This week got off to a great start, when the General Synod voted in favour female bishops; a landmark turning point that ends 20 years of division over the issue. Yesterday’s drastic ministerial reshuffle added momentum to this series of progressive steps towards gender equality, when the Prime Minister promoted 10 women to ministerial positions. Cameron described his new team as one which “reflects modern Britain”, and while there is still much work to be done to redress the lack of women at the top of the government, this is certainly a step in the right direction.
Nonetheless, the Daily Mail’s coverage of the reshuffle took a turn for the retrogressive today, offering a fashion critique of the “new girls” on the Downing Street “catwalk”.
The Mail was widely criticised today for its “heinously sexist” coverage, which made a mockery of the promotions, undermined the achievements of these women in favour of objectifying them, and judging them solely on sartorial merit.
Yet the sexism goes far deeper than objectification, its subtext reads “hey ladies, you may be in the Cabinet now, but we’ll never take you seriously. You’ll always be silly females to us. Go back to painting your nails, and looking pretty!”
Many slammed the newspaper’s coverage for its patent misogyny, choosing to report on image instead of policy.
This Mail spread is heinously sexist, but it’s more complicated than that. Written by women, for women, about women pic.twitter.com/Iuap7cGLLs
— Felicity Morse (@FelicityMorse) July 16, 2014
One thing that I will not miss about working for the Mail: unspeakably awful and demeaning spreads about women. pic.twitter.com/DqIS86kYDm
— Becky Barrow (@beckymbarrow) July 16, 2014
Mail’s catty misogyny re women MPs is revolting but nothing new. Would be more tweet-worthy if they’d focused on their politics instead.
— Chris Wills (@crispeater) July 16, 2014
More reassuring, however, was the mass ridicule and parody of the Mail’s spread. Highlighting the injustice at the lack of male MP fashion coverage, Deputy Prime Minister Nick Clegg even went so far as to tweet his own catwalk outfit.
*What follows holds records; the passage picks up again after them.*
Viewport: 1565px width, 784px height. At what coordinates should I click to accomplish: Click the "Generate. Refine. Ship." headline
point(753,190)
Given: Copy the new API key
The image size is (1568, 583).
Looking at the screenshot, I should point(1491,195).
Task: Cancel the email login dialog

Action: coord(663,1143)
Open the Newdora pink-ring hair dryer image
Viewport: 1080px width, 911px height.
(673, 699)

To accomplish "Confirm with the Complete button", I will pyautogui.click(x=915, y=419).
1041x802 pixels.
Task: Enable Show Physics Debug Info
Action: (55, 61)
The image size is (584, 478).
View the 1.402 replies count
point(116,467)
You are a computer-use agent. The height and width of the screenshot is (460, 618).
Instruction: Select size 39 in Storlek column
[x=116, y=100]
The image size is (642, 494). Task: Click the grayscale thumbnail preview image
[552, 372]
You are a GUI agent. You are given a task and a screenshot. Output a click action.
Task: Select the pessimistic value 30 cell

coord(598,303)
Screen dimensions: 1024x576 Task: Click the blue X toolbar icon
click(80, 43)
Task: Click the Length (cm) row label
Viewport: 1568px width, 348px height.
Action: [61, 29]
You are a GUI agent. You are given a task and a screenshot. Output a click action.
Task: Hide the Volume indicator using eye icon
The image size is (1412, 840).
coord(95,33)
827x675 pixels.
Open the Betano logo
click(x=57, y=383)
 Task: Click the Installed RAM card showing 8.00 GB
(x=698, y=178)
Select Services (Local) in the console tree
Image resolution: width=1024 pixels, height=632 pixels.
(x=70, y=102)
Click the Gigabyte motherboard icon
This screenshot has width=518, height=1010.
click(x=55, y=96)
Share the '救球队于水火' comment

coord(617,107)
— John Prescott (@johnprescott) July 16, 2014
Faced with a barrage of criticism and ridicule, I sincerely hope that the Daily Mail will take heed of the backlash it has faced today. Yesterday’s reshuffle should have acted as an encouragement to young women considering a career in government. Instead, the Mail’s coverage conveyed a clear message contradicting this, and warning women that attitudes have not changed towards women. This is by no means the truth, but it is important to bear in mind the powerful influence held by the media. The public reaction to the Mail’s misogyny is comforting, and proves that men, and women, however high profile are calling out sexism and ridiculing those who engage in it. This is 2014, and we will not tolerate sexism.